Assignment: Return the entire art glossary and gallery activities text below word for word.

The rituals we follow for formal or religious events are referred to as ceremonies; they are ceremonial.
Curators traditionally have the controlling hand in the selection and display of an exhibition.
Dystopian is used to describe a society that has become really threatening or frightening, it is not a nice place to be unlike its opposite ‘utopia’ which is considered to be the perfect place.
Fiction describes people, places, events, and/or complete narrative works such as books and films derived from imagination rather than from history or fact.
In science a hybrid described the result of mixing two different plants or species. It is now used more generally to describe the bringing together of different, style, materials or methods of working.
A term that refers to art that is created or assembled for a specific location, sometimes creating an entire environment, this can be within the gallery or in an outside space.
Can mean two things: it is the word used to describe the physical features of the land, such as hills, mountains, forests and lakes, but is also refers to the style of painting, photography and other art forms that depict this subject.
A form, symbol or object that serves to define or represent a group, family or clan.
Suggested Activities During Your Visit
Note: You will need to bring pencils and a sketchbook.
In one of the galleries that has a selection of artworks on display, split the group into pairs. Ask them to choose on artwork and really have a thorough look at it, then write down five words to describe it. In the whole group they share their words and the rest of the group have to guess which piece they are describing.
How few pencil lines do you need to communicate a thing? Choose an artwork and try to capture it on your paper in as few lines as possible. Think about and discuss the things that you focused on.
Create a sensory map of the exhibition ‘Qwaypurlake’. Firstly record all of the sounds, smells, and textures. Then make a note of what you see. Discuss how your senses could be used to help you record your journey through the exhibition. (The group could use sketchbooks/iPads/cameras)

Data:
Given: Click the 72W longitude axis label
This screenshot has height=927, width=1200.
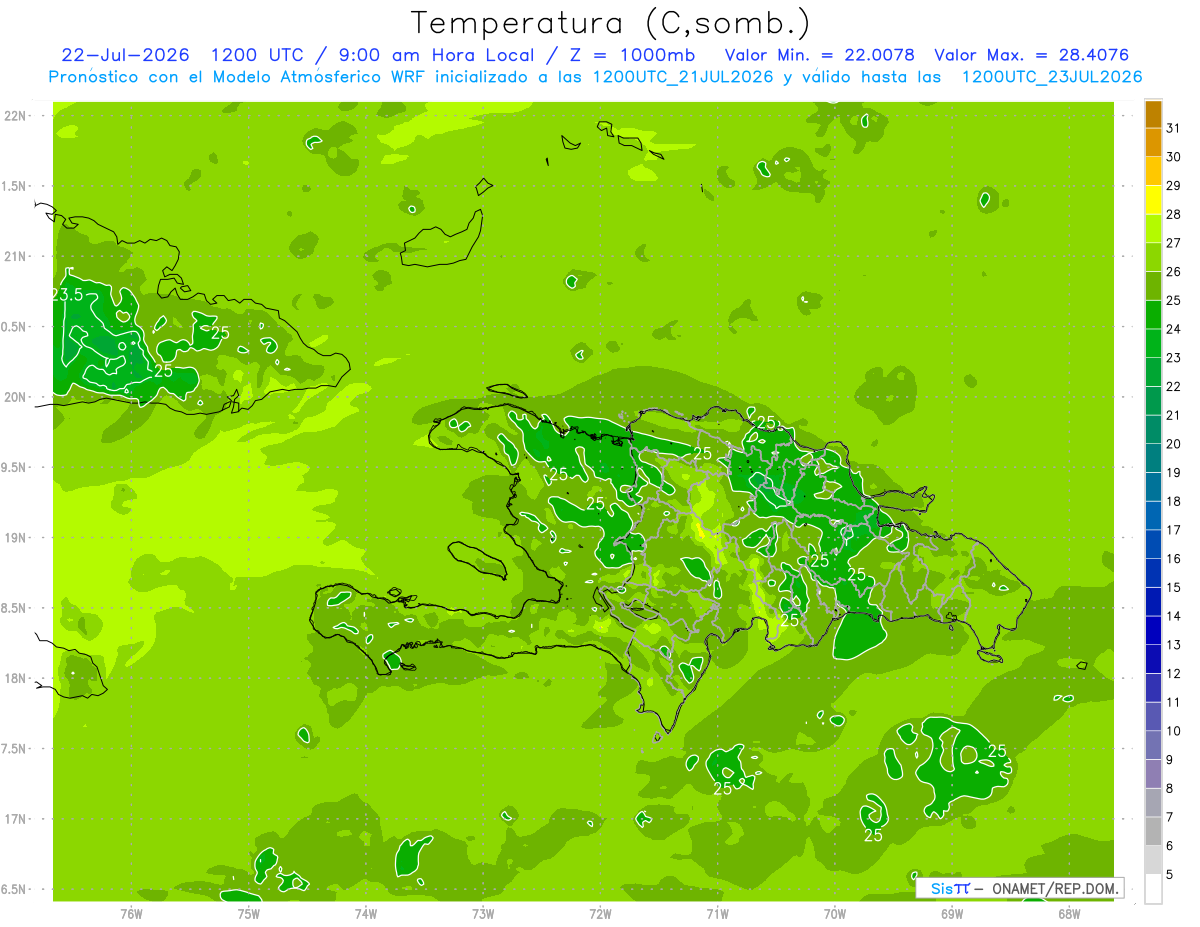Looking at the screenshot, I should coord(600,913).
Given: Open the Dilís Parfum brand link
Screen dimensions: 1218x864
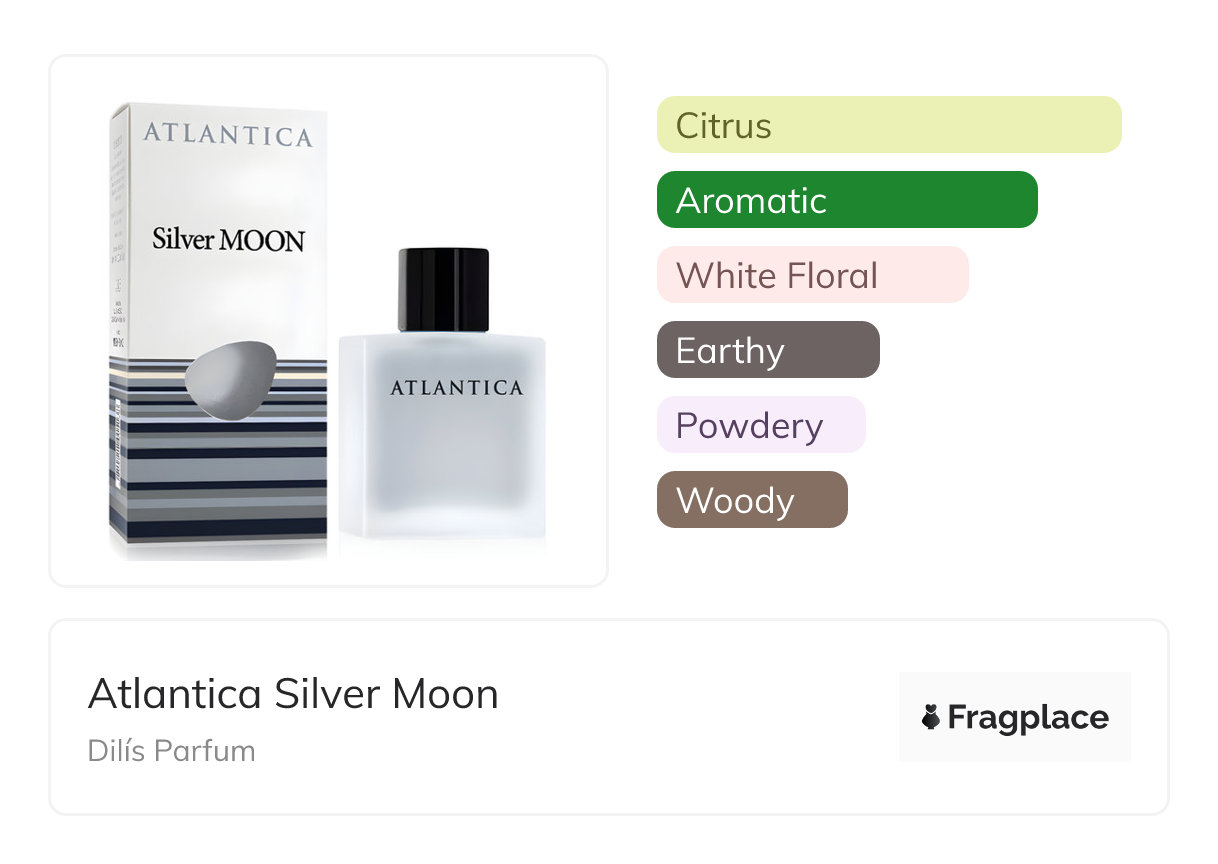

Result of this exercise:
The rituals we follow for formal or religious events are referred to as ceremonies; they are ceremonial.
Curators traditionally have the controlling hand in the selection and display of an exhibition.
Dystopian is used to describe a society that has become really threatening or frightening, it is not a nice place to be unlike its opposite ‘utopia’ which is considered to be the perfect place.
Fiction describes people, places, events, and/or complete narrative works such as books and films derived from imagination rather than from history or fact.
In science a hybrid described the result of mixing two different plants or species. It is now used more generally to describe the bringing together of different, style, materials or methods of working.
A term that refers to art that is created or assembled for a specific location, sometimes creating an entire environment, this can be within the gallery or in an outside space.
Can mean two things: it is the word used to describe the physical features of the land, such as hills, mountains, forests and lakes, but is also refers to the style of painting, photography and other art forms that depict this subject.
A form, symbol or object that serves to define or represent a group, family or clan.
Suggested Activities During Your Visit
Note: You will need to bring pencils and a sketchbook.
In one of the galleries that has a selection of artworks on display, split the group into pairs. Ask them to choose on artwork and really have a thorough look at it, then write down five words to describe it. In the whole group they share their words and the rest of the group have to guess which piece they are describing.
How few pencil lines do you need to communicate a thing? Choose an artwork and try to capture it on your paper in as few lines as possible. Think about and discuss the things that you focused on.
Create a sensory map of the exhibition ‘Qwaypurlake’. Firstly record all of the sounds, smells, and textures. Then make a note of what you see. Discuss how your senses could be used to help you record your journey through the exhibition. (The group could use sketchbooks/iPads/cameras)